11- INDIVIDUAÇÃO: DO CONHECIMENTO, DA SOMBRA E DA UNILATERALIDADE DA CONSCIÊNCIA (VEJA ARQUIVOS)

Enquanto pensava sobre esse tema que considero crucial nos dias atuais e que se relaciona com os processos de individuação e da unilateralidade da consciência do ser humano ocidental e moderno me vieram essas duas questões: A reverência ao conhecimento e o respeito às diferenças culturais que têm suas próprias formas de buscar a ampliação da consciência necessária aos humanos nos dias atuais.

"(...)Ser reverente com o conhecimento que transforma e amplia a consciência é ser também capaz de questionar as crenças, preconceitos e dogmas de religiões e da ciência moderna, que resistem à essas mudanças e que possuem ainda uma visão e perspectiva unilaterais da consciência. Estamos em época de transformações claras e urgentes e isso necessita ser enfrentado. (...)" (Do artigo:Reverência escrito nesta seção Jung Para a Vida que discorre sobre a atitude sem preconceitos, respeitosa com as outras culturas e religiões, com as diferenças culturais e com um acompanhamento rigoroso e difícil dos casos de individuação considerando que isso era realizado no âmbito de uma ciência muito positivista e cartesiana e que a individuação era algo que ocorria com os seres humanos da cultura ocidental moderna, ocasionada pela unilateralidade da consciência e dentro de um dado período histórico em que ocorre uma especialização da cultura. A individuação ainda que alguém duvide, não é algo "inventado" por ninguém, mas ocorrido com um grande número de pessoas em um processo natural em que a própria consciência (consciência maior ou Self) tenta restabelecer o psiquismo para uma consciência mais ampliada ou personalidade total, dirigindo-a para um novo eixo, ou um terceiro ponto de vista entre consciente (ego) e inconsciente.

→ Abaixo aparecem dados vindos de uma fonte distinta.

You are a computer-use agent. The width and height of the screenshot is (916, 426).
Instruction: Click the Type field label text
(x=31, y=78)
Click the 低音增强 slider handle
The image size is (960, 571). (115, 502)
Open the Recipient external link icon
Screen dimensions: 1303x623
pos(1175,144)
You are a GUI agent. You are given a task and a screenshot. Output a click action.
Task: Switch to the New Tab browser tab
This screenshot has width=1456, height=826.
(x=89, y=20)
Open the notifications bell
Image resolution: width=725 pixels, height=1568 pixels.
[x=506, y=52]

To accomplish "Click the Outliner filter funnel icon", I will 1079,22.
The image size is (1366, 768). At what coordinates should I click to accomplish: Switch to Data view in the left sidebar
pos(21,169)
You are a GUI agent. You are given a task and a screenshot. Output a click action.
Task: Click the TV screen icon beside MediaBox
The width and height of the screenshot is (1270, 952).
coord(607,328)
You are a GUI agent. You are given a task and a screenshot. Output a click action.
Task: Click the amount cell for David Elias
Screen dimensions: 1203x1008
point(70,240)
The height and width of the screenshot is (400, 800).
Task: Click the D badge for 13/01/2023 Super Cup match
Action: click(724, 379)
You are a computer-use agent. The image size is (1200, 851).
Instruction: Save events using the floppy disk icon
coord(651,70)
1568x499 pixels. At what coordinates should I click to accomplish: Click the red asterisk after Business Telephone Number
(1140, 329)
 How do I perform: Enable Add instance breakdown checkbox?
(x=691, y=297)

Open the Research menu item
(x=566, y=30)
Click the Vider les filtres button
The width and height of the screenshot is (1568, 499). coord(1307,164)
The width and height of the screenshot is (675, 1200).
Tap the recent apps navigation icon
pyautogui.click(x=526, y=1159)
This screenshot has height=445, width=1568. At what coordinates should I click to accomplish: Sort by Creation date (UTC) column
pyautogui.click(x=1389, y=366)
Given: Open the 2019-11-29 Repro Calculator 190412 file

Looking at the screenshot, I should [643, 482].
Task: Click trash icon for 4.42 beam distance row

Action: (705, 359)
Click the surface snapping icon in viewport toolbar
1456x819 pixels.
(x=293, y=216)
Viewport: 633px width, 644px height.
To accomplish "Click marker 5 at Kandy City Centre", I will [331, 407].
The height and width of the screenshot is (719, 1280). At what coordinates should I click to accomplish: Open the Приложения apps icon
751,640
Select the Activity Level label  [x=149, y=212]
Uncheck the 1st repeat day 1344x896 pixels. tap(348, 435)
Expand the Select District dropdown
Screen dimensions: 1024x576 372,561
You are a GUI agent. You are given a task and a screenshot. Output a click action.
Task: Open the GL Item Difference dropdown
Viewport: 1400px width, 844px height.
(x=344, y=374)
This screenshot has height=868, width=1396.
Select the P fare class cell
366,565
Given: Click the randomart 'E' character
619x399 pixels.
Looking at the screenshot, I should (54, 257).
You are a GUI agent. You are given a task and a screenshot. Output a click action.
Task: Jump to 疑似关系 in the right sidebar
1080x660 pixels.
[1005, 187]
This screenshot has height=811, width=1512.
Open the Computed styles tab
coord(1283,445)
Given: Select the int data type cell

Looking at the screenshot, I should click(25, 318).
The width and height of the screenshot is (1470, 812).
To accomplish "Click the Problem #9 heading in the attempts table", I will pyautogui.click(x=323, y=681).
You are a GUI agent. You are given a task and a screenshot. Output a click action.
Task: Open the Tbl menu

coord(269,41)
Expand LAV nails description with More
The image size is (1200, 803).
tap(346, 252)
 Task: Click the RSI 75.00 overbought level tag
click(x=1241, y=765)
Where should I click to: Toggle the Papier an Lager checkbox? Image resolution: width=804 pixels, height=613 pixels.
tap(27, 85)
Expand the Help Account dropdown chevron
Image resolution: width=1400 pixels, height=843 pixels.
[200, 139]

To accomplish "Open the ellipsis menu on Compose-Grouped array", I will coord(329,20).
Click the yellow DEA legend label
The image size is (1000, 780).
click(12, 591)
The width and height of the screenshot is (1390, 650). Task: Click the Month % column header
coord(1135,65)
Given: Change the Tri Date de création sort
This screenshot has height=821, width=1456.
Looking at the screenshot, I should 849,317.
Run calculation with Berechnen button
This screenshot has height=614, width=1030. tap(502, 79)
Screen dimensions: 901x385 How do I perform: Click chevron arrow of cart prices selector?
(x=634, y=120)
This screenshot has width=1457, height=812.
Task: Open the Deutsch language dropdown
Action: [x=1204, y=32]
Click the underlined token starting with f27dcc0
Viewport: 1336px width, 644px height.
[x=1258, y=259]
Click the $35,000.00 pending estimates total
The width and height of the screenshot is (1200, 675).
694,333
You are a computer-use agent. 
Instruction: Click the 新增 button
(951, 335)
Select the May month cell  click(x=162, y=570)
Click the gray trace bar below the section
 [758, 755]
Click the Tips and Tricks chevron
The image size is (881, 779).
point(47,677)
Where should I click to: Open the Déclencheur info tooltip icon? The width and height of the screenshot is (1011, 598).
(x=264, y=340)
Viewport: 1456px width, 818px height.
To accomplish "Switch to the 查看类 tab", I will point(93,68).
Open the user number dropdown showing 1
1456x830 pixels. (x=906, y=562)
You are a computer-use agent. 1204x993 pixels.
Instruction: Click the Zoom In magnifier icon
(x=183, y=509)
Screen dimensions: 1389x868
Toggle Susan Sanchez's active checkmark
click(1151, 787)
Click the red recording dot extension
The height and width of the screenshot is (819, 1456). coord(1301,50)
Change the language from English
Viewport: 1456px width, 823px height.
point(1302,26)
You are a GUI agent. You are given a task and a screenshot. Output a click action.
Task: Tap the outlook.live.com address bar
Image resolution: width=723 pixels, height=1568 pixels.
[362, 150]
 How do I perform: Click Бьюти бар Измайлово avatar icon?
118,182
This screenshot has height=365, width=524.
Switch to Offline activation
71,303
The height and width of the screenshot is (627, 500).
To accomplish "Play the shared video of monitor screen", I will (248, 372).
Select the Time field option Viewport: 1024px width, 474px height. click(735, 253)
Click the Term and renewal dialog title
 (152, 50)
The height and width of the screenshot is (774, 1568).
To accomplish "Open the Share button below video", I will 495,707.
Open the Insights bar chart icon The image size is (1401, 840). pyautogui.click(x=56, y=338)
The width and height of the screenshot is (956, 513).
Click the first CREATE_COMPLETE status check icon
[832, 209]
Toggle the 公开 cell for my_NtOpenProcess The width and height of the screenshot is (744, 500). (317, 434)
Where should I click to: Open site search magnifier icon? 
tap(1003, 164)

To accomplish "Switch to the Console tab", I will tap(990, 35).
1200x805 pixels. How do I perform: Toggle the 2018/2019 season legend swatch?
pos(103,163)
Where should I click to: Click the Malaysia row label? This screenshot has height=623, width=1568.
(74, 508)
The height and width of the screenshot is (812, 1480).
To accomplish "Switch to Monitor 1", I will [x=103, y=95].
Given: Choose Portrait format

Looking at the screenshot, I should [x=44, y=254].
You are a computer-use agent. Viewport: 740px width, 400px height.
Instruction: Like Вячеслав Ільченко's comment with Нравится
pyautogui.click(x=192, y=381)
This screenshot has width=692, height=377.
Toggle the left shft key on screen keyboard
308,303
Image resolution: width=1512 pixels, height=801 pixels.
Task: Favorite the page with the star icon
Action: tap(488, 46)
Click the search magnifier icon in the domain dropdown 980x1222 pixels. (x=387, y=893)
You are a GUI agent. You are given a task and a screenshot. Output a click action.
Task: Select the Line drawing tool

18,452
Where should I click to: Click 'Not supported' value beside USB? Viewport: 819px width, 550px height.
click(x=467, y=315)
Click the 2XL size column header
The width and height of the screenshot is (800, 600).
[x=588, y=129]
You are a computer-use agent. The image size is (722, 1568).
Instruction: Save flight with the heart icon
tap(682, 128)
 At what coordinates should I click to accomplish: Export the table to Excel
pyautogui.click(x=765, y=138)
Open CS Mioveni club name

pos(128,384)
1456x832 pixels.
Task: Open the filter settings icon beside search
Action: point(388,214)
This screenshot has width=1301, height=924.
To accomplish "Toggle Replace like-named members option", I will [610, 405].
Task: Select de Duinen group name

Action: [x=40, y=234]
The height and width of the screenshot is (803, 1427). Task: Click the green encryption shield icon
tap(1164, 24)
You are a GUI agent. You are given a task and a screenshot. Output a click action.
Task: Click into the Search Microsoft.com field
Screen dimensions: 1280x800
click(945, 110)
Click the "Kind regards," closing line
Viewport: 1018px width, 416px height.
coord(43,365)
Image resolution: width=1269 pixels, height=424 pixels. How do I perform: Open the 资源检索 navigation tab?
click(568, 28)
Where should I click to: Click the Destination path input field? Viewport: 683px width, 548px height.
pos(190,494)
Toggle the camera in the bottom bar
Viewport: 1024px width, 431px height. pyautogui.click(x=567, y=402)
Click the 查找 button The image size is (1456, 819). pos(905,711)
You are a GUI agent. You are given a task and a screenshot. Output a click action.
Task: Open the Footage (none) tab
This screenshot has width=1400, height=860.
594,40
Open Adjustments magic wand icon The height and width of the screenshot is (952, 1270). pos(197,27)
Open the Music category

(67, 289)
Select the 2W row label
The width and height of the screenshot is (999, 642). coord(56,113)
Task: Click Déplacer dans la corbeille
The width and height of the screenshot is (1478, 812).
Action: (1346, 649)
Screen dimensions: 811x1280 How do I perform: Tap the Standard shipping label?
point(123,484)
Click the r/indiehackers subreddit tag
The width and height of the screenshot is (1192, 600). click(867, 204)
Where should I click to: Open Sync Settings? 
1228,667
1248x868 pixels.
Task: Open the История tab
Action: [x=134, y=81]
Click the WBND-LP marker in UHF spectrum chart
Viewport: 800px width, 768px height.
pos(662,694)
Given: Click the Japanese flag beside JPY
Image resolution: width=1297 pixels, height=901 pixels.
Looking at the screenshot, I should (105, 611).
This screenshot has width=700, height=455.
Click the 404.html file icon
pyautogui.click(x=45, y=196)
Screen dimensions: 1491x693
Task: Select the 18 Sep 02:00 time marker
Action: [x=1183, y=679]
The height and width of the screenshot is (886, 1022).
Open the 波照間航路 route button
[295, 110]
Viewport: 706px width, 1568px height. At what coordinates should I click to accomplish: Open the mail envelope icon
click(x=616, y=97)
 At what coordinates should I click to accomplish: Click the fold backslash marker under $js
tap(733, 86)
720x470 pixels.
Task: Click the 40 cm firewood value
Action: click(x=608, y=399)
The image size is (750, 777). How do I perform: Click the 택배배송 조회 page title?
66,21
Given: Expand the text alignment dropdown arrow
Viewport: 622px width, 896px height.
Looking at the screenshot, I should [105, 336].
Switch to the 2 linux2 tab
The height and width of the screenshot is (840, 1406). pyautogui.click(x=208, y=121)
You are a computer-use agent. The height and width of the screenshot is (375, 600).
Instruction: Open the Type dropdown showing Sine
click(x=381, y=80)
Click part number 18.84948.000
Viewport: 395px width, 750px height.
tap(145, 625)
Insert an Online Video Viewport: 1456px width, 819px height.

Não se pode querer que pessoas ligadas a uma outra cultura, com outro tipo de consciência não unilateralizada e em que não haja esses problemas da sociedade ocidental moderna entenda do assunto. Mas, é muito bom saber que há pessoas de outras culturas capazes de respeitar e ser reverentes com o conhecimento de culturas diferentes. Assisti outro dia um vídeo de um líder de povos originários Ashaninka em um colóquio internacional colocar que ele não estava ali para dizer que sua cultura era mais sábia do que as outras, porque tinha aprendido com os mestres de seu povo que todo ser humano tem sabedoria, apenas os conhecimentos e a forma de colocar essa sabedoria eram diferentes entre as culturas. E passou a discorrer sobre os conhecimentos da natureza que eles tinham, a importância de sua cultura e como corriam riscos de serem invadidos e de extinção do seu povo. O que percebi mais interessante é que ele não precisou dizer e nem buscar nenhum doutorado, nem PhD entre o seu povo para validar conhecimentos e culturas, como é feito nas sociedades e culturas ocidentais. Na sua cultura esses parâmetros não têm importância. E é digno e mostra que quando alguém tem o equilíbrio necessário, não precisa se inflacionar se sentindo superior, nem se sentir inferior buscando sempre validação para aquilo que traz para o mundo e para seu povo, porque sabe sua importância e seu valor. Sabemos o quanto os processos de colonização, as cultura hegemônicas, acabaram gerando enormes contradições, reações e até a criação de opressores internos que desvalorizam conhecimentos que são importantes e fundamentais para todos, por não se encaixarem em um conhecimento hegemônico ou cientifico. Aqueles conhecimentos novos, que chegam para ampliar consciências são primeiramente questionados por quem defende o status quo e o triste é que são questionados também, muitas vezes, por aqueles que precisam validar conhecimentos que só eles possuem. Apesar disso, existe uma diversidade grande  de conhecimentos e a abertura e o respeito com todos permite a troca, a aprendizagem e a harmonia, em vez de alguém querer saber que é o melhor e que o outro conhecimento é uma "invenção" porque não foi entendido ou não passou pelo seu crivo cultural.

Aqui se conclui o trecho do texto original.